• _Source data_
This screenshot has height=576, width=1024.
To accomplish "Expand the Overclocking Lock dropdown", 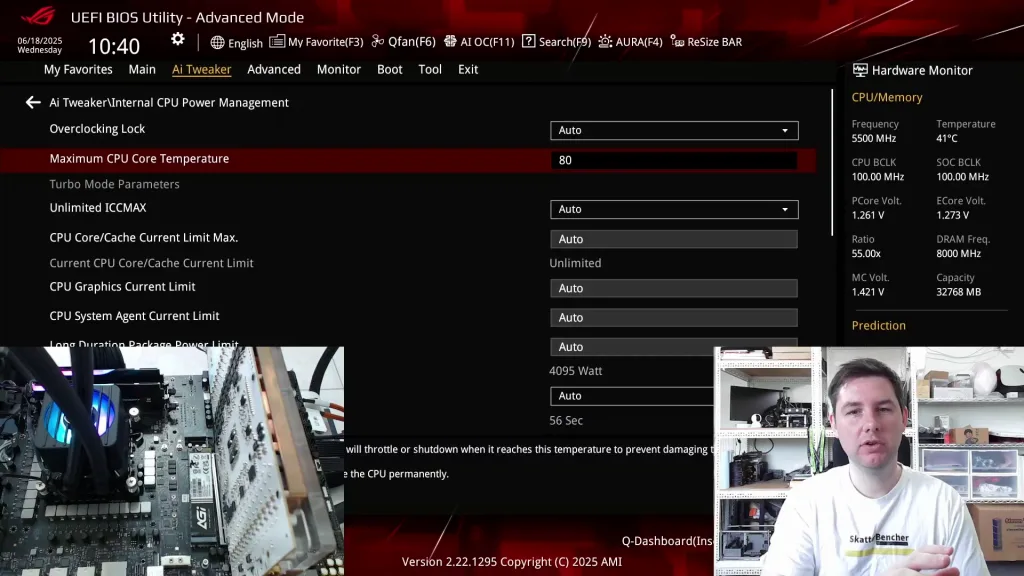I will tap(674, 131).
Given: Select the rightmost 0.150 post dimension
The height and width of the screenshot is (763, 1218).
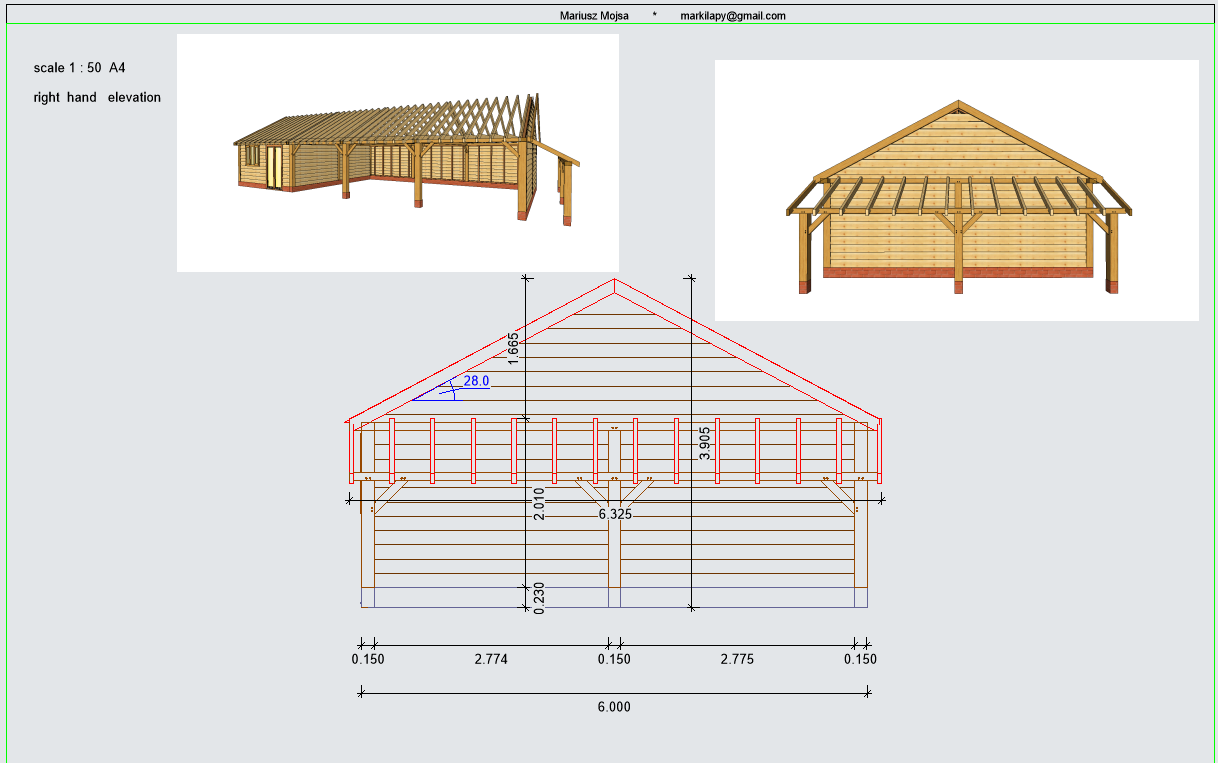Looking at the screenshot, I should point(860,659).
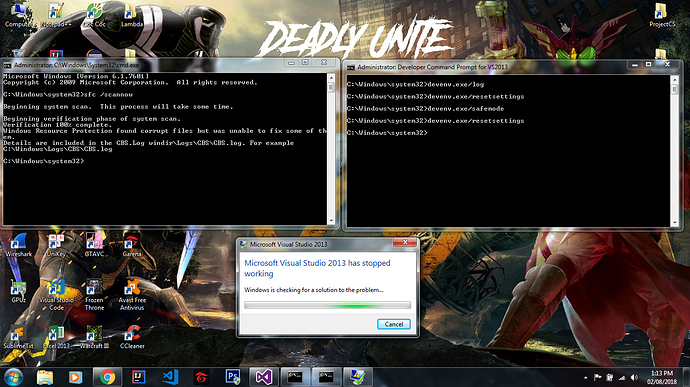The image size is (690, 387).
Task: Open the Garena icon on taskbar
Action: click(202, 377)
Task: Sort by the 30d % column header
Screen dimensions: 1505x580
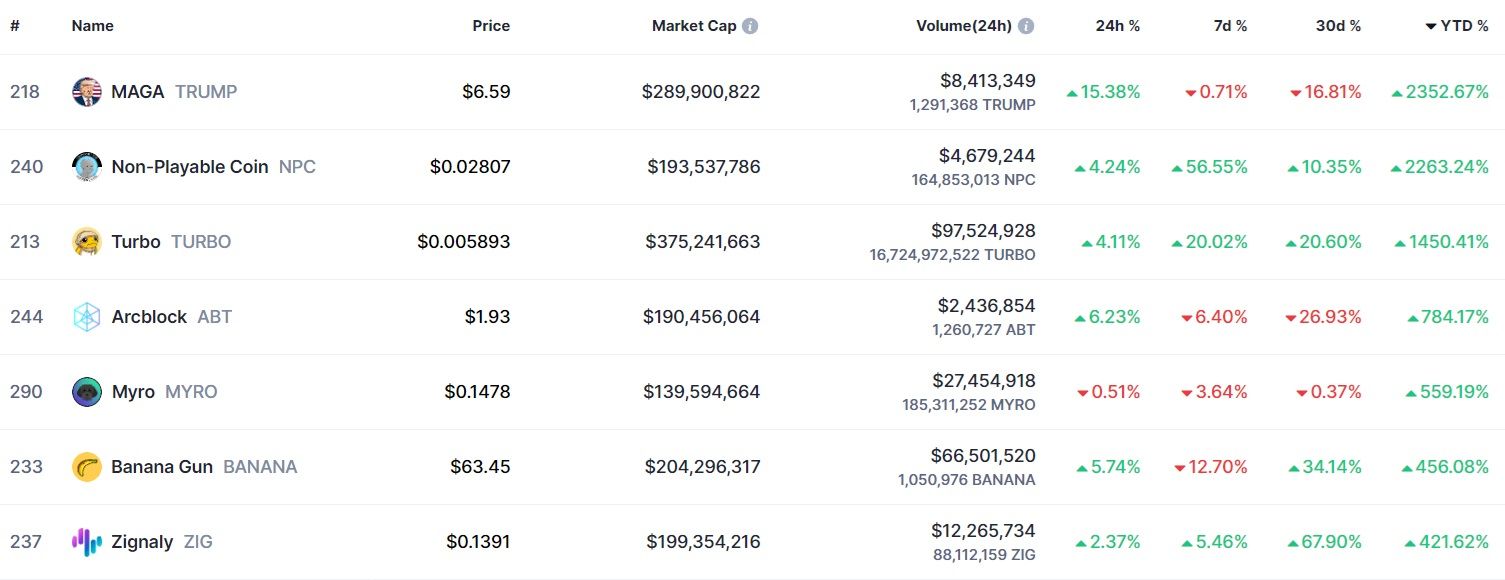Action: 1338,26
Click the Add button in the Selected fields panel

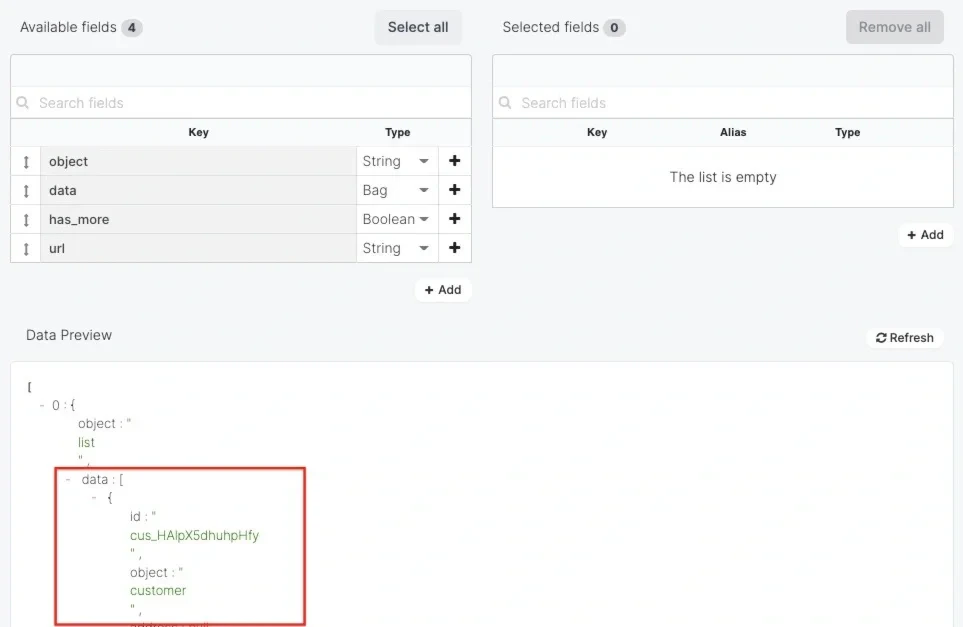(x=925, y=235)
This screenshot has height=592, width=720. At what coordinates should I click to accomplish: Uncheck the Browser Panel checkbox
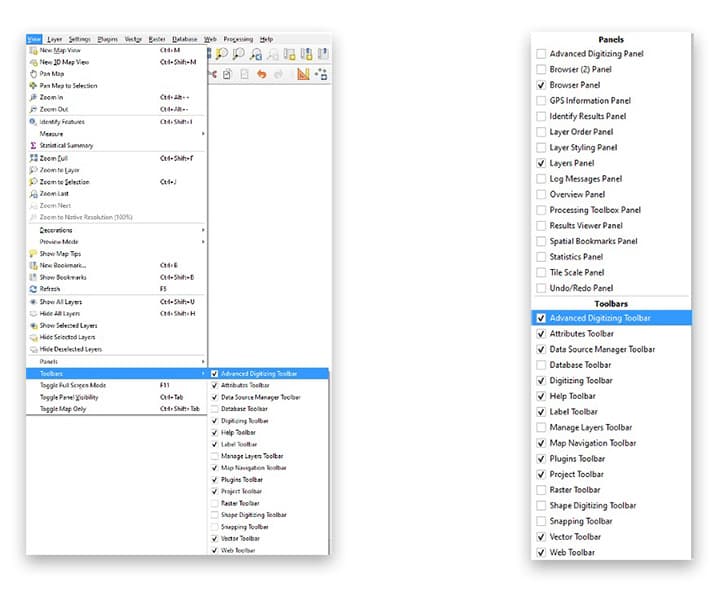(x=541, y=85)
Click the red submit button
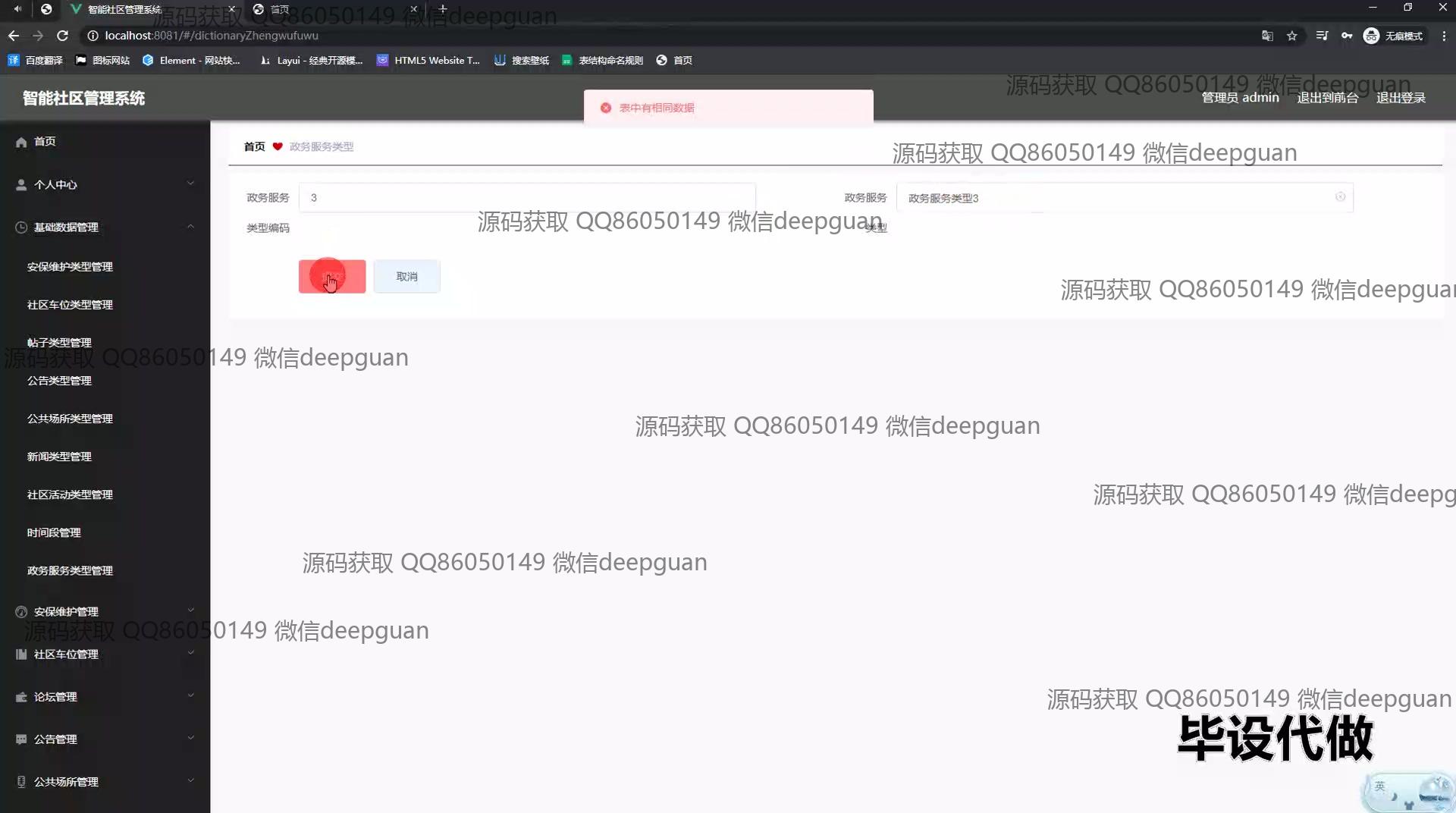The width and height of the screenshot is (1456, 813). pos(332,277)
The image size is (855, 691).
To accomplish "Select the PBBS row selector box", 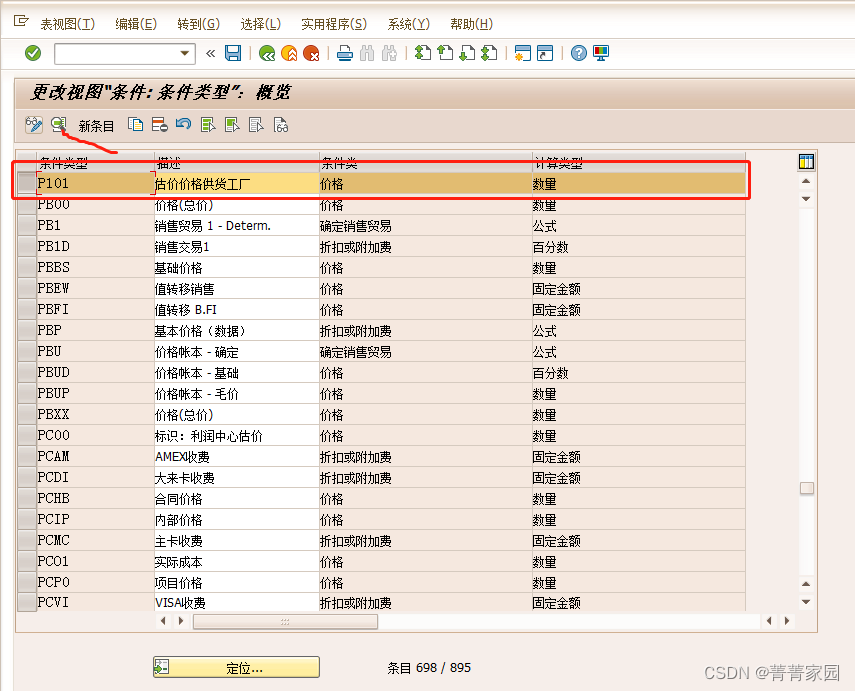I will point(25,267).
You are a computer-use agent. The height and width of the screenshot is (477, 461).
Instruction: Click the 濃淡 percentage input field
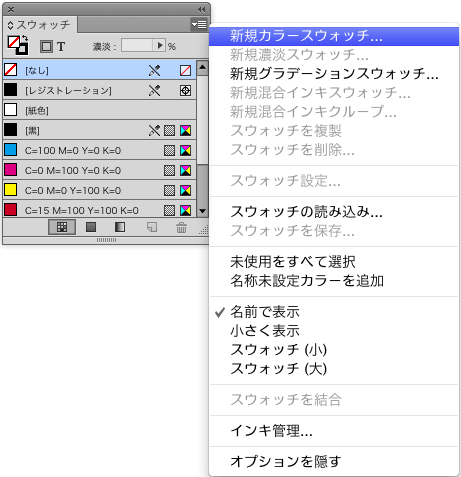[137, 46]
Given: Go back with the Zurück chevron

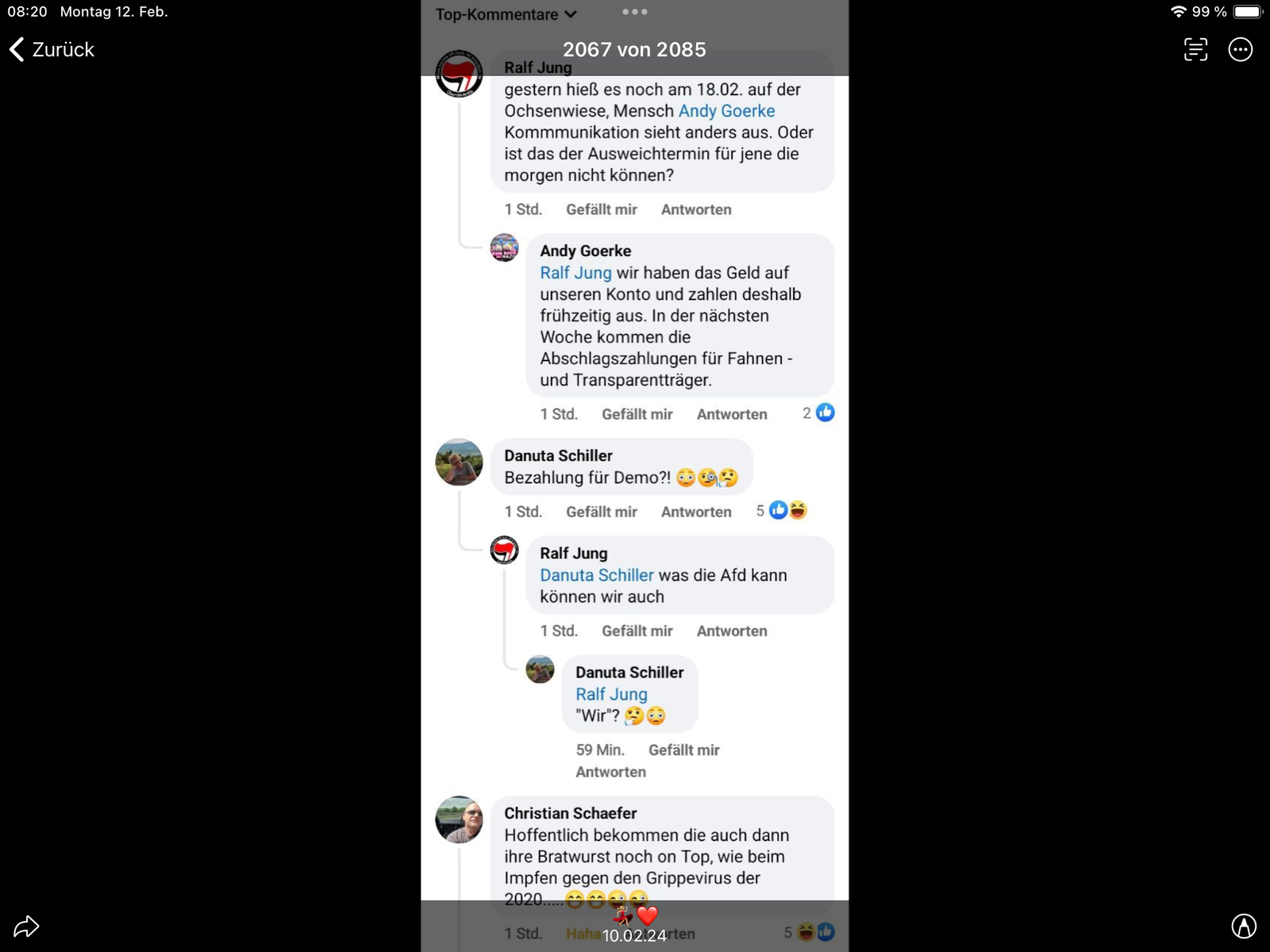Looking at the screenshot, I should click(52, 49).
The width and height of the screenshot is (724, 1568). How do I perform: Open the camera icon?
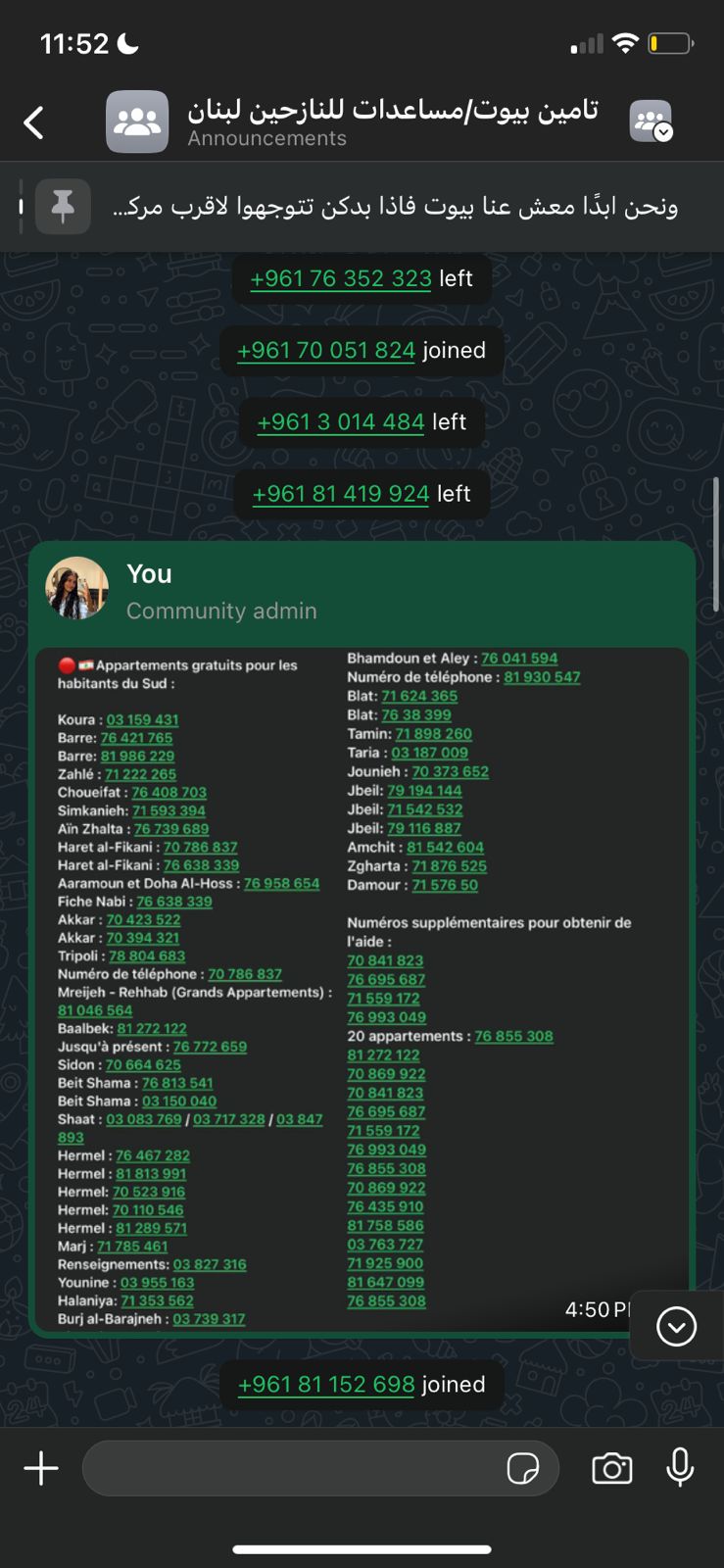pos(612,1468)
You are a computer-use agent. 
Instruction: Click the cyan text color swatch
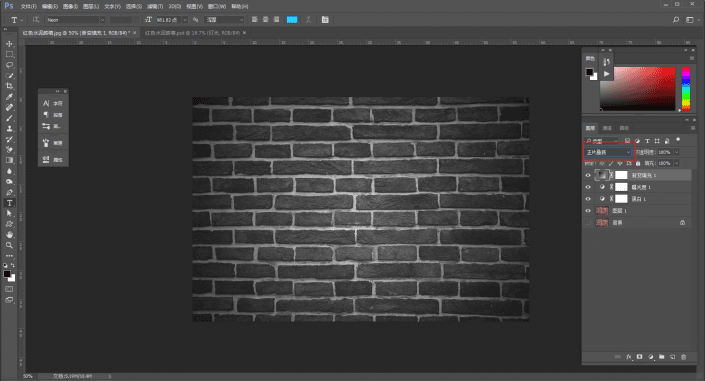(x=292, y=20)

• _Exercise aim_
Pictures are not part of the copy. Extract exactly the lines from the line containing "Instruction: Click the 濃淡" through the final line of the entries above, both included.

• _Solution below_
Instruction: Click the 濃淡 percentage input field
[137, 46]
Given: Go back with the Zurück chevron

Looking at the screenshot, I should click(52, 49).
The width and height of the screenshot is (724, 1568). How do I perform: Open the camera icon?
pos(612,1468)
You are a computer-use agent. 
Instruction: Click the cyan text color swatch
(x=292, y=20)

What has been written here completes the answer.